Audiência pública na Assembleia Legislativa vai discutir
suposta presença de integrantes da entidade empresarial e do corpo
consular americano em centro de interrogatórios e torturas
Publicado em 08/02/2013, 17:48
Última atualização às 19:39
No próximo dia 18, a Comissão da Verdade de São Paulo realizará uma audiência pública, na Assembleia Legislativa, para tratar de “indícios de relações” entre membros da Federação das Indústrias do Estado de São Paulo (Fiesp) e do consulado dos Estados Unidos com órgãos de repressão. A Rede Brasil Atual teve acesso a alguns dos documentos obtidos pela comissão, encontrados no Arquivo Público do Estado.
Os registros de
movimento de pessoal no Dops, parciais, vão de 1971 a 1973. Entre os
nomes, alguns bastante conhecidos, como os dos delegados Sérgio
Paranhos Fleury e Romeu Tuma, além de militares, investigadores,
autoridades, jornalistas e várias pessoas que tinham seus nomes
anotados nos livros. Alguns têm só o horário de entrada. No caso
do nome de Geraldo Resende (ou Rezende) de Matos, identificado como
"Fiesp", há dias com horários
pouco usuais para uma visita. Em 24 de fevereiro de 1972, uma
quinta-feira, por exemplo, ele entra às 18h35 e sai às 6h45 da manhã
seguinte. Na sexta 25, entra às 18h20 e sai às 12h35 do sábado.
Ivan Seixas: “Quando
torturavam no terceiro andar, o prédio inteiro ouvia e a redondeza
também” (Foto: Fora do Eixo/Lino Bocchini)
Presidente do Conselho Estadual de Defesa dos
Direitos da Pessoa Humana (Condepe) e diretor do Núcleo de
Preservação da Memória Política, Ivan Seixas destaca a data de 5
de abril de 1971, uma segunda-feira. Nesse dia, Claris Rowley Halliwell,
identificado como representante diplomático norte-americano, entra às
12h40, cinco minutos depois da chegada de Ênio Pimentel Silveira, o
“capitão Ênio”, apontado como torturador pelos órgãos de
direitos humanos e conhecido pela alcunha de “Doutor Ney”.
À
1h30 do mesmo dia, Devanir José de Carvalho, o “Comandante
Henrique”, do Movimento Revolucionário Tiradentes (MRT), havia sido
capturado, e por volta das 11h “começava a ser barbaramente
torturado” no local, conforme lembra Ivan Seixas, um ex-militante
do MRT. Devanir morreu após dois dias de torturas.
Naquele 5 de abril,
tanto o “capitão Ênio” como a pessoa que se registra como
“Consulado Americano” têm horários de entrada (imagem abaixo), mas não de
saída.
Nos documentos obtidos pela Comissão da Verdade, o capitão
(que foi encontrado morto em 1986) aparece 51 vezes nos registros,
sendo 23 sem horário de saída. A pessoa que assina “Fiesp”

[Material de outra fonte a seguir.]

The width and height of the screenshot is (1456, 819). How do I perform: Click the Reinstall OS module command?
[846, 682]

aparece 45 vezes, sete só com horário de entrada. E o possível
representante do consulado faz 34 “visitas” ao local, também em
sete com horário de saída desconhecido.
As torturas no prédio
do Dops não eram algo que se podia ocultar, conta Ivan.
“Quando
torturavam no terceiro andar, o prédio inteiro ouvia e a redondeza
também”, lembra. Ele mesmo esteve lá duas vezes, em 1971 e 1972.

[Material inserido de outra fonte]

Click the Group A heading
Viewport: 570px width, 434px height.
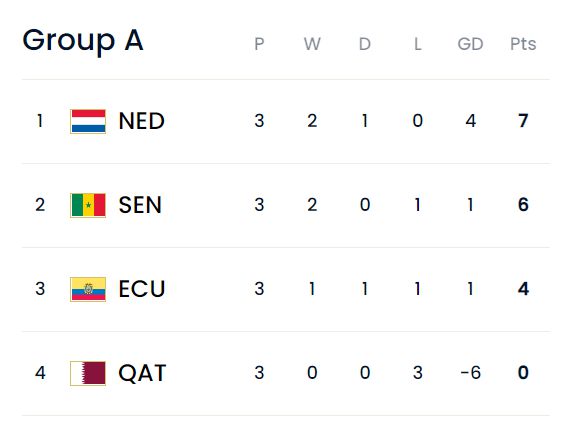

Para o diretor do Núcleo de Memória, os documentos obtidos no
Arquivo Público talvez possam comprovar uma antiga suspeita sobre a
participação de empresários e norte-americanos em ações da
ditadura. “Queremos saber quem
eram eles e o que faziam lá (na sede do Dops)”, afirma.
Pode-se também abrir uma nova linha de investigação. O
presidente da Comissão da Verdade paulista, deputado Adriano Diogo
(PT-SP), observa que existem hoje duas abordagens: o financiamento de
empresas à repressão e a perseguição a trabalhadores, por meio das
chamadas "listas negras", para que as pessoas identificadas não
conseguissem mais emprego.
A Fiesp divulgou nota na qual "esclarece que o nome
de Geraldo Resende de Matos não consta dos registros como membro da
diretoria ou funcionário da entidade".
"É importante lembrar que a atuação da Fiesp tem se
pautado pela defesa da democracia e do Estado de Direito, e pelo
desenvolvimento do Brasil. Eventos do passado que contrariem esses
princípios podem e devem ser apurados", acrescenta a entidade.